Para alcanzar aire/existencia se defiende la oscilación y alternancia entre dos ciudades (Matanzas: otro encuadre lexicalizado): “(…) de La Vana a Matanzas… Un pie en tu amor y el otro pie en la asfixia y el otro en la gloria del ahorcado” (Medina, 2017, p. 24); y el cumpleaños en Playa del Chivo, necrosada ribera para la libertad homosexual: “respirar pausado es fundamental. El chero el chero el cello / del carrillón de chivos. … Se mete por los poros, las narices, la boca. … Como entrarían los pájaros si nos arrimáramos un poco” (“Playa del Chivo (Las pajareras de Albear)”, Medina, 2017, p. 52).

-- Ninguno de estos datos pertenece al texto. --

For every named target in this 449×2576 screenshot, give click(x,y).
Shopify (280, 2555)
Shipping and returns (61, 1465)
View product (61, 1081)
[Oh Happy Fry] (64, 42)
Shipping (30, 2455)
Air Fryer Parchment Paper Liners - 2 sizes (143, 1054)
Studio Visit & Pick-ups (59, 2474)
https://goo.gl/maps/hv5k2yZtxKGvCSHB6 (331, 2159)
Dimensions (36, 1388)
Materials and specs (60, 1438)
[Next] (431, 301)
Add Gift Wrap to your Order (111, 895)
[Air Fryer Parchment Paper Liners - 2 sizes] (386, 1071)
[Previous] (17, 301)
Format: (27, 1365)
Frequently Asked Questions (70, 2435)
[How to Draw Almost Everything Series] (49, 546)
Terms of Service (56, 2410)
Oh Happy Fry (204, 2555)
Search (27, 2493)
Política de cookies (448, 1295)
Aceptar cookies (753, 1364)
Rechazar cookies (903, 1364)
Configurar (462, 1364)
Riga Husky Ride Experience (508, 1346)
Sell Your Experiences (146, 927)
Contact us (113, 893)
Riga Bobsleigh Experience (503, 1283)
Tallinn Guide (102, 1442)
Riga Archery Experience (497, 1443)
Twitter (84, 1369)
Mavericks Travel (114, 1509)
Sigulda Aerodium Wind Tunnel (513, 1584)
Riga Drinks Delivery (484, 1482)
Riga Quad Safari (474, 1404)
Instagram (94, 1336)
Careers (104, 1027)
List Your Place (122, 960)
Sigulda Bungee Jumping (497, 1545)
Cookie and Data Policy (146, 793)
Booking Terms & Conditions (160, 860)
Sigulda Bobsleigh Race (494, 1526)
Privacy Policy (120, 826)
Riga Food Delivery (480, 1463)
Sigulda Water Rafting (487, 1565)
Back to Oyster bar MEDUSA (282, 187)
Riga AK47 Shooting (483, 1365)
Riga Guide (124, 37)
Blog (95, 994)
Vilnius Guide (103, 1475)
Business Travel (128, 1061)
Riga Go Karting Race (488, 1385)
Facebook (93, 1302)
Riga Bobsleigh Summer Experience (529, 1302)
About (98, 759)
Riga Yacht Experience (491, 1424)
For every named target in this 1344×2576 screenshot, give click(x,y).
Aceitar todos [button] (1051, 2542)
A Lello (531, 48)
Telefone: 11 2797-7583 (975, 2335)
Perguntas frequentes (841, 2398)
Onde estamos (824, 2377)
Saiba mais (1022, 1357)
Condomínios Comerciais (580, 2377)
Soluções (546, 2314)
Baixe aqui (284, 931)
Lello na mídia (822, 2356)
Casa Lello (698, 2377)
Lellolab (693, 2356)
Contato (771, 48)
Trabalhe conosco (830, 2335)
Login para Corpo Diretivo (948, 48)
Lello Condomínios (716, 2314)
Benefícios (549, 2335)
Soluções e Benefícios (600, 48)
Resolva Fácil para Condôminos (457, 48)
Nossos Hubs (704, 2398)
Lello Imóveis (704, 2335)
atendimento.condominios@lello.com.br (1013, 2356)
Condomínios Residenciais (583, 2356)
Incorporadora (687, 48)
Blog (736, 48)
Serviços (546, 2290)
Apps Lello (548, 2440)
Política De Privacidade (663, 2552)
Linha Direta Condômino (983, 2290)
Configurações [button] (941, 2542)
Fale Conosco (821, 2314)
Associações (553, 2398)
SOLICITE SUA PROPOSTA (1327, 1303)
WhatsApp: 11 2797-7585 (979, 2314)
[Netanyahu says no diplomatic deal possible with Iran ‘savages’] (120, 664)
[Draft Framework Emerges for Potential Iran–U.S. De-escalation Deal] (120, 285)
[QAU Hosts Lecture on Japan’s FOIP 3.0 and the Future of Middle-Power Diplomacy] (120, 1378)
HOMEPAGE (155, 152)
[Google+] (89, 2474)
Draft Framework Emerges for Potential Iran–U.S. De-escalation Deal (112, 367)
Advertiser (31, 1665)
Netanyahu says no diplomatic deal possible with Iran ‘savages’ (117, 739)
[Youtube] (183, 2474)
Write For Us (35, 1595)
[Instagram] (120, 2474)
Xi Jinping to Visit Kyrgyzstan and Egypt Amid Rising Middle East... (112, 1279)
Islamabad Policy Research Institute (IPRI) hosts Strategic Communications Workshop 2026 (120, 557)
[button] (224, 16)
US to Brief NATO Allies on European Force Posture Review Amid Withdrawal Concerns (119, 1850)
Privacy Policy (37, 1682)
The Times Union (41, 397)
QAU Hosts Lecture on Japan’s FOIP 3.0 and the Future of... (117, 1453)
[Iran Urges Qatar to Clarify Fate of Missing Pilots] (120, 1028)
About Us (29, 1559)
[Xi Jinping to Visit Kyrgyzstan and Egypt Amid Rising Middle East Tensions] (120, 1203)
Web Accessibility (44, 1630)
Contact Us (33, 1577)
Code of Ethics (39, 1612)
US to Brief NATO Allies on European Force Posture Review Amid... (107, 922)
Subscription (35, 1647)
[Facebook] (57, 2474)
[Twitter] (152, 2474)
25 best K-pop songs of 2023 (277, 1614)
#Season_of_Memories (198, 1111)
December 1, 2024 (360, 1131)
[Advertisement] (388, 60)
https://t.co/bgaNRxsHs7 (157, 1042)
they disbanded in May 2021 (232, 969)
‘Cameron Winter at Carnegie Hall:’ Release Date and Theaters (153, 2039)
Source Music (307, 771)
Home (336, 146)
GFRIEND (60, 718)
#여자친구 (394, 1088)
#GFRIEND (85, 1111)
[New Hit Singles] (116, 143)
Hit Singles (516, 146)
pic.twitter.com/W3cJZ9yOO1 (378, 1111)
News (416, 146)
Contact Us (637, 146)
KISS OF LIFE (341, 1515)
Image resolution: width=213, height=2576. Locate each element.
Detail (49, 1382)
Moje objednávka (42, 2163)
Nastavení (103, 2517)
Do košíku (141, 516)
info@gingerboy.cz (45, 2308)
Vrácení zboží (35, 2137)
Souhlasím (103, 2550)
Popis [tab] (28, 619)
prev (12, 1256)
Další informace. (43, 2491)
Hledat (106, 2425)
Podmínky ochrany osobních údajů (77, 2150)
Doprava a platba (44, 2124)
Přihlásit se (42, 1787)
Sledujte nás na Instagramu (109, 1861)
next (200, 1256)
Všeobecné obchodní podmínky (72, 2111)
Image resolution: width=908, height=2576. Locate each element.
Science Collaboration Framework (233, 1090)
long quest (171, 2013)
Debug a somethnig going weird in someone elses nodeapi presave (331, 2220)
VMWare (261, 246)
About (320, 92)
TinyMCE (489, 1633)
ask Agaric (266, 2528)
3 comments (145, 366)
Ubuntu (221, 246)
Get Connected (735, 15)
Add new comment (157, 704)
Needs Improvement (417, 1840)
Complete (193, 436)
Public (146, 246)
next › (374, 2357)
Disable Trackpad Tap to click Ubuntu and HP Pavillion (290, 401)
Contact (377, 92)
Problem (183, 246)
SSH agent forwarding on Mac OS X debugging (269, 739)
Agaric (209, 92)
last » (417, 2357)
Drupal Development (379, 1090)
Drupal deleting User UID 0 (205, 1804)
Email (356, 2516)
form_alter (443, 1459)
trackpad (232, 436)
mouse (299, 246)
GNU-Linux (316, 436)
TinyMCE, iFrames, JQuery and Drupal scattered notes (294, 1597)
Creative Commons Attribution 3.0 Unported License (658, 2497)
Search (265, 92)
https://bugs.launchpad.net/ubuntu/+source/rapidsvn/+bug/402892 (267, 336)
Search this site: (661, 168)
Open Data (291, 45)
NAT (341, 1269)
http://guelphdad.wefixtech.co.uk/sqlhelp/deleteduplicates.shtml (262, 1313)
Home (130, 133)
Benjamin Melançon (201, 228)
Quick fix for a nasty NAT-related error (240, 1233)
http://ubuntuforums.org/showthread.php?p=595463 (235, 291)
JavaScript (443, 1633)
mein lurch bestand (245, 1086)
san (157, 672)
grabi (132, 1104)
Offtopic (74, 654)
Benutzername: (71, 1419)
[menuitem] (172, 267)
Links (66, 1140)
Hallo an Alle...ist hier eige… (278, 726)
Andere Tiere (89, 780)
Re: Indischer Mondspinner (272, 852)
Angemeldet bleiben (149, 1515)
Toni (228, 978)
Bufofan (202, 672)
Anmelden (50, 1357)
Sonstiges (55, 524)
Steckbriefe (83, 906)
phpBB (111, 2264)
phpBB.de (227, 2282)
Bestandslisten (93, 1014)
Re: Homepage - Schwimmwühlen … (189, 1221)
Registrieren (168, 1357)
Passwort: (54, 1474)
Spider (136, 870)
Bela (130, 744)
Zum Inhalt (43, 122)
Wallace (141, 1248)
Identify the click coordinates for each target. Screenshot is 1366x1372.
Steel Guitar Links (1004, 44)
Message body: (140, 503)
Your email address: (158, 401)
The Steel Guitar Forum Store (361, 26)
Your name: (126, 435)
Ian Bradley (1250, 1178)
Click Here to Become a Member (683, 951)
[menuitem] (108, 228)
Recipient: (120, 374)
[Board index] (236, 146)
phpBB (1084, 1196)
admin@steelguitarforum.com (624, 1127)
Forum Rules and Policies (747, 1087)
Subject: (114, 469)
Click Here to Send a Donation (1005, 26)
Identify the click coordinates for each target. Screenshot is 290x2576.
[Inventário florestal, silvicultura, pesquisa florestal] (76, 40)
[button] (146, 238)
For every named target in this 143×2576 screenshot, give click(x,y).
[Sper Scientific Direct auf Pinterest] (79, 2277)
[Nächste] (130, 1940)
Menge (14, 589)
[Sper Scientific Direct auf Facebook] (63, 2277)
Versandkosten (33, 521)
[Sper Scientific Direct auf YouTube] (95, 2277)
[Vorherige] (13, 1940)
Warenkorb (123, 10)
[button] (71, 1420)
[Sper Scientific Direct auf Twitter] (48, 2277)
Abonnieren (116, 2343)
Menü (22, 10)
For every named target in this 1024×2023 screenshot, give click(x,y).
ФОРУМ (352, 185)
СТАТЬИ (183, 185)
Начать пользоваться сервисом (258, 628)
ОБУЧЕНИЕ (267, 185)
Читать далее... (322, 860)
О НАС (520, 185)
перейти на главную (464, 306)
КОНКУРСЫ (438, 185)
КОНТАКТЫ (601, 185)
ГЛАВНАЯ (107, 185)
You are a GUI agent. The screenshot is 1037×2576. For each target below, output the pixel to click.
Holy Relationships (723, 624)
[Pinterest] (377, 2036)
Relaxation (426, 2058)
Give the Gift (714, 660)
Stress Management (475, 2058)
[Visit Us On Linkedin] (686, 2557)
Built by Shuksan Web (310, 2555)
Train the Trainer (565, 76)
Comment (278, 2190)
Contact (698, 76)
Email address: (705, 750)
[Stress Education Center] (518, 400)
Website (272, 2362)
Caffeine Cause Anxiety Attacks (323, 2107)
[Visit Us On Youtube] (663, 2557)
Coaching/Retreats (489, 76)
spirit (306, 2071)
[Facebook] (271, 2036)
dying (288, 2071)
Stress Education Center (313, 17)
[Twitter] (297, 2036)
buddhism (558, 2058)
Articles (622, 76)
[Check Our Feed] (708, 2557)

A este punto del análisis una variable debe enfatizarse: el sentido del viaje: a La Vana se le abandona o, por lo contrario, se regresa siempre en la noche, realzando la vida en otra parte. “Alamar-(Casablanca)-Hershey” publica una desazón, una fatalidad en una réplica hacia un tú amado, mientras que “Agüita de mayo (Canasí)” dialoga con el discurso hippie para justificar una predilección liminar:
Venir aquí a poner la casa de campaña (cuando en La Vana no había luz (…) sonaba (can you hear me?) muy underground. (Medina, 2017, p. 56).
Conclusiones
La poesía de Jamila Medina Ríos ostenta una particular inversión del pathos de La Habana (devenida La Vana) mediante relaciones de los sujetos líricos con un cosmos habanero ridiculizado/desubicado/descentrado a partir de un proceso de lexicalización tropológica. De su producción poética se puede destacar Anémona (2013) y País de la siguaraya (2017), donde se recrea un poliédrico expediente sobre la capital cubana.
Sus entramados discursivos suavizan el flagelo al nómada, al outsider, así como redimensionan el espacio de la isla hacia uno cósmico. Contra la recepción nacional de La Habana como ciudad maravilla atenta esta hechura. Otra constante discursiva en Medina Ríos se relaciona con un ejercicio metapoético de aguda experimentación referencial. Su animalia llega incluso a emparentarse con el lenguaje, su difícil morfología se iguala a la sintaxis que ha tratado de definir el concepto Cuba, el imaginario La Habana.
De lo voluptuoso a lo puramente fisiológico/escatológico viajan los asuntos, donde la topofilia por espacios marginales y el road-poem revelan un yo lírico alienado y modus operacionales narrativos para ilustrar los viajes a las costuras de La Habana.